Thursday, June 18, 2015

The core purpose that must drive us

Yesterday I tried and tried to write a post about Donald Trump.  I tried the angle of how his mode of articulation betrays his essential shallowness. ("I think religion is a wonderful thing.") ("I have a great relationship with the blacks.") ("[Latin America] is not sending us the right people.") ("Krauthammer is a dummy.") I tried the angle of the absence of evidence of any real appreciation for, and understanding of, America's founding principles. I tried the angle of the vulgarity of his braggadocio.  I tried the angle of the shallowness of the parade of women in his life.

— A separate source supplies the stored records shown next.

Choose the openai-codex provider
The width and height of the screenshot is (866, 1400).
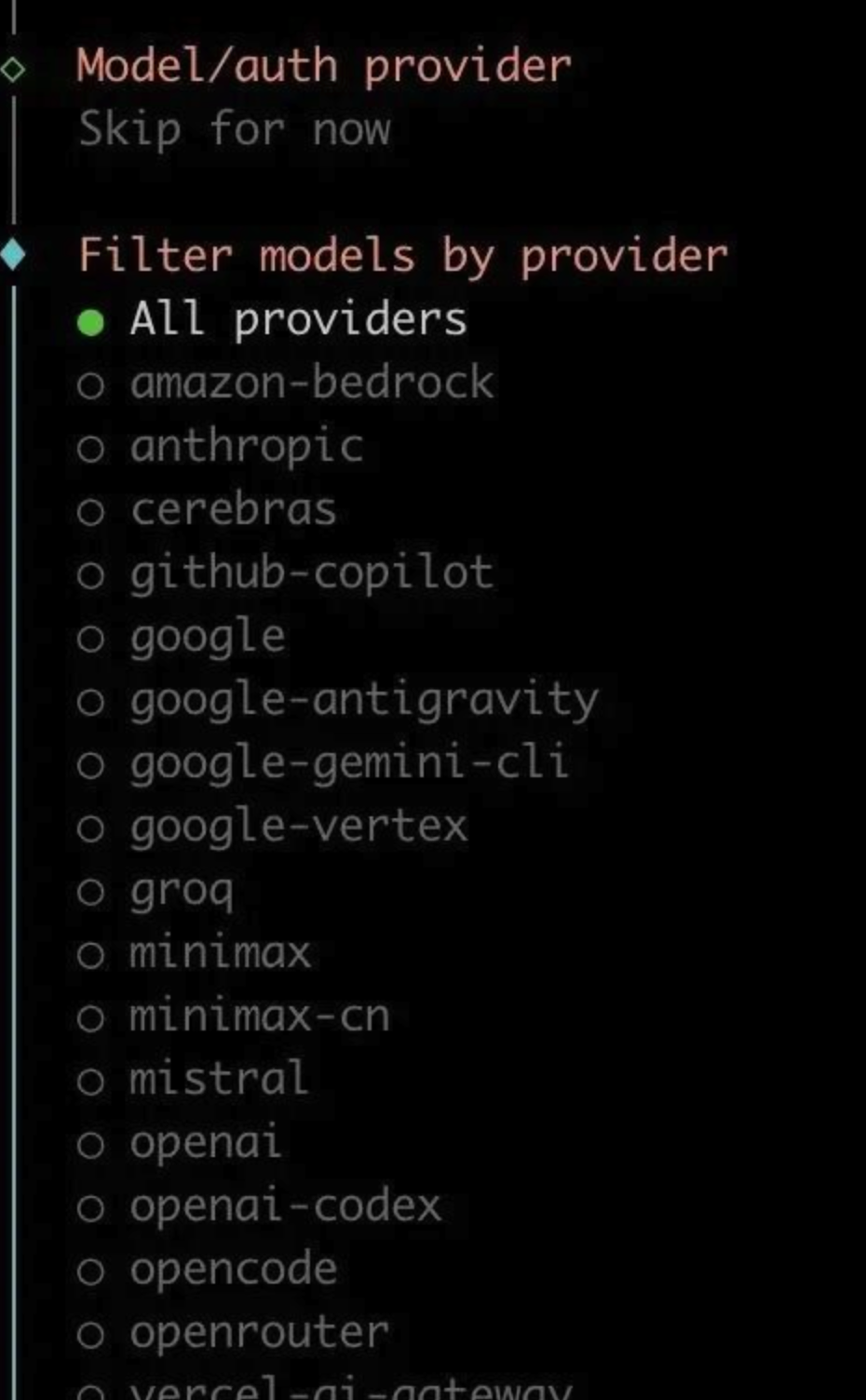[x=285, y=1206]

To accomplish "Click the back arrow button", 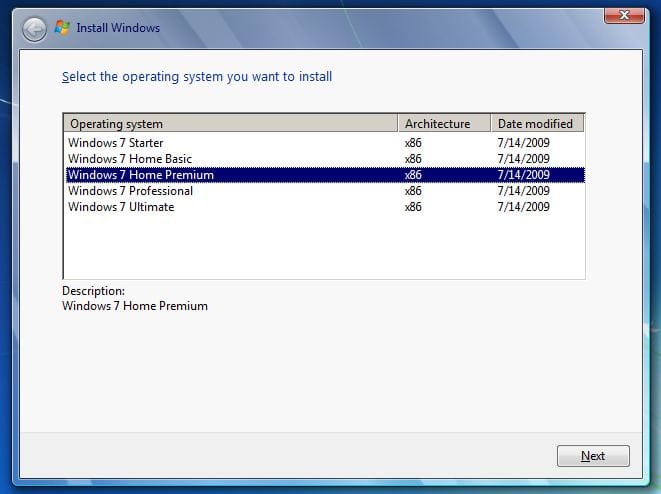I will click(x=34, y=28).
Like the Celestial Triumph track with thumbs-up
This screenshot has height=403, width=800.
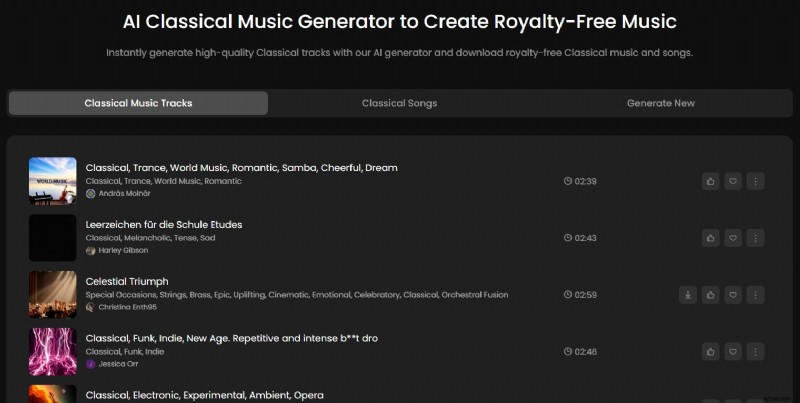pos(710,295)
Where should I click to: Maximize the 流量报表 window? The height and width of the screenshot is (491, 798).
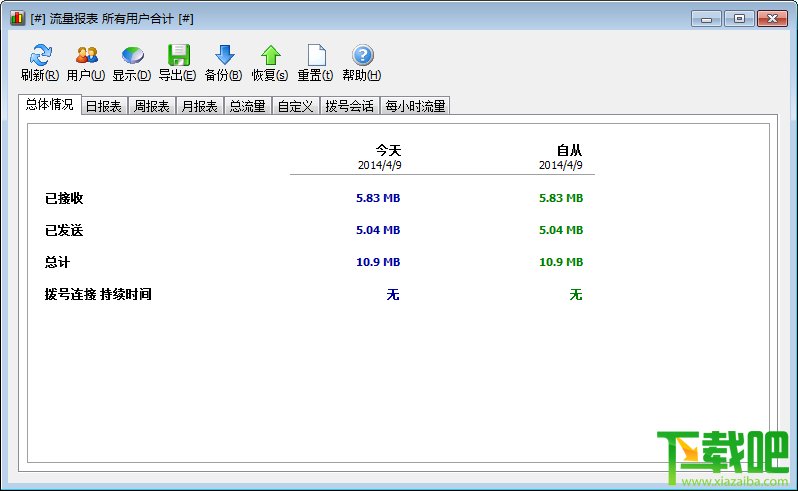tap(739, 19)
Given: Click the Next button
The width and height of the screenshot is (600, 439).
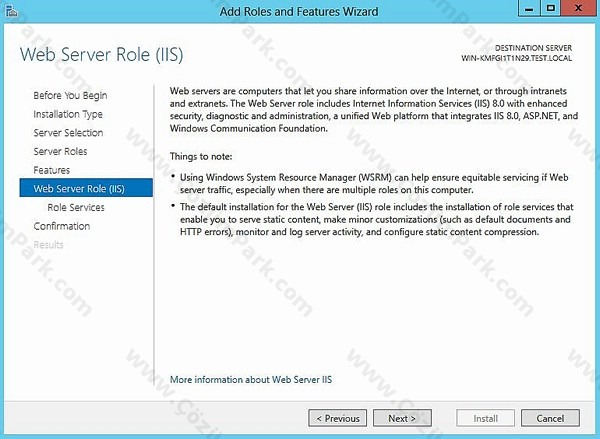Looking at the screenshot, I should tap(402, 418).
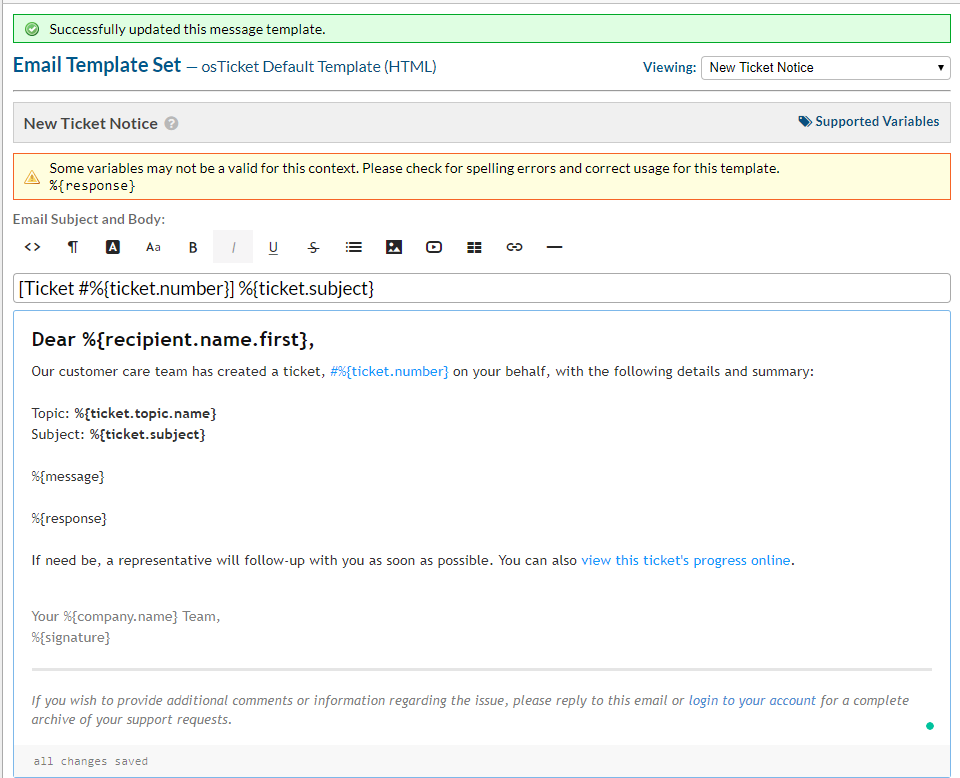Screen dimensions: 960x778
Task: Insert a video into the template
Action: click(434, 247)
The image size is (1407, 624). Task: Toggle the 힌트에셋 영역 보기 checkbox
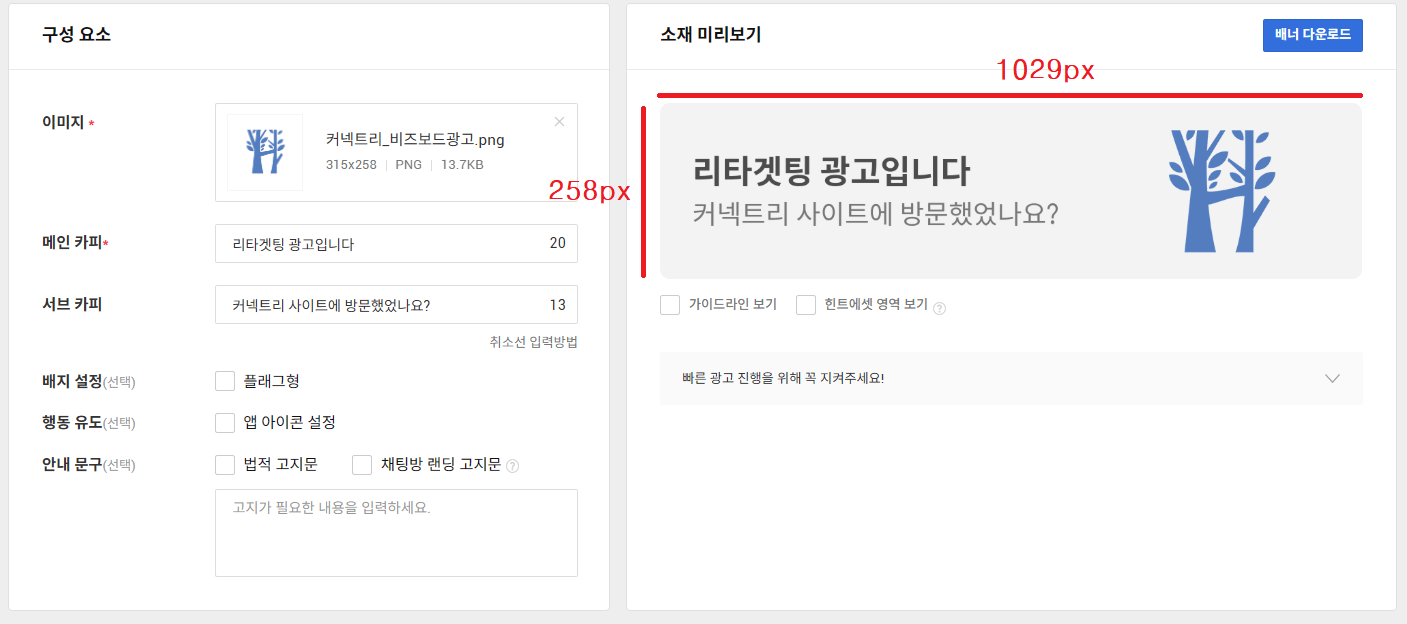[x=806, y=305]
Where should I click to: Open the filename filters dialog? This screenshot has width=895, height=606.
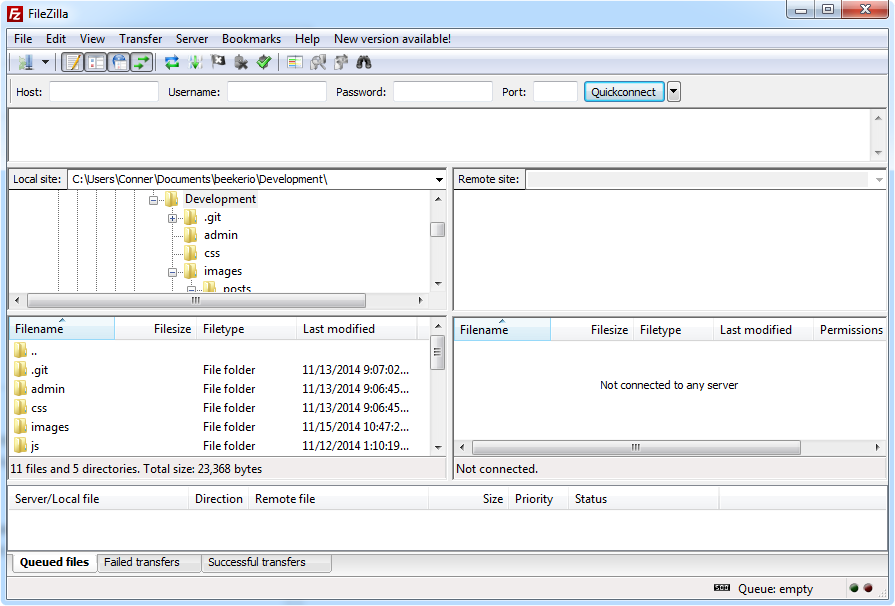[317, 61]
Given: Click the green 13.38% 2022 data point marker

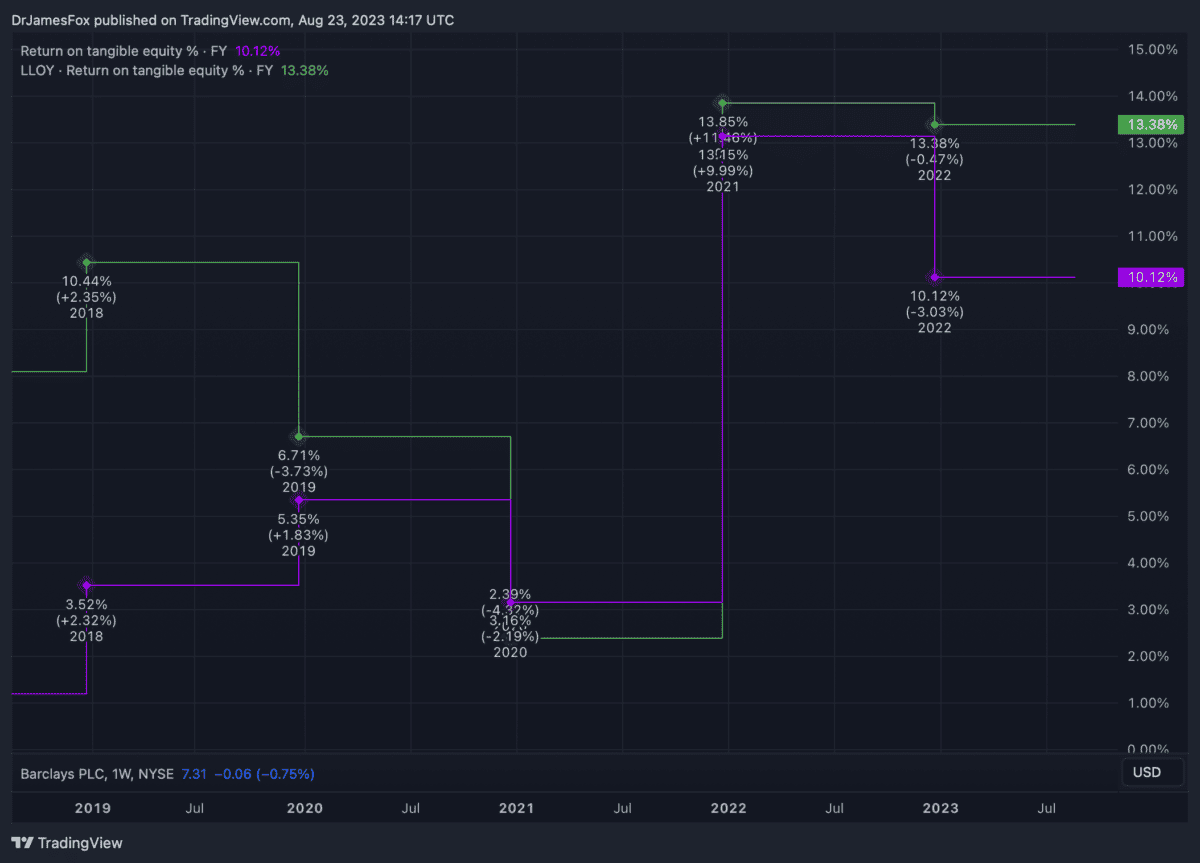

But I realize that Donald Trump's ability to make the splash that he does is but another manifestation of where we are collectively in post-America.  (See post below.) There is no shortage of vulgar, shallow opportunists chomping at the bit to shape public policy and cultural trends in our sad land.

Again, as has been the case for the last few Independence Days, I mark the holiday's approach with none of that old-school excitement. The spirits of Jefferson and Madison are nearly impossible to discern in the present atmosphere we breathe.  There is no regard for self-evident truths, there is no sense of gratitude to Nature's God for the three gifts that Mr. Jefferson took care to enumerate in his thunderous document.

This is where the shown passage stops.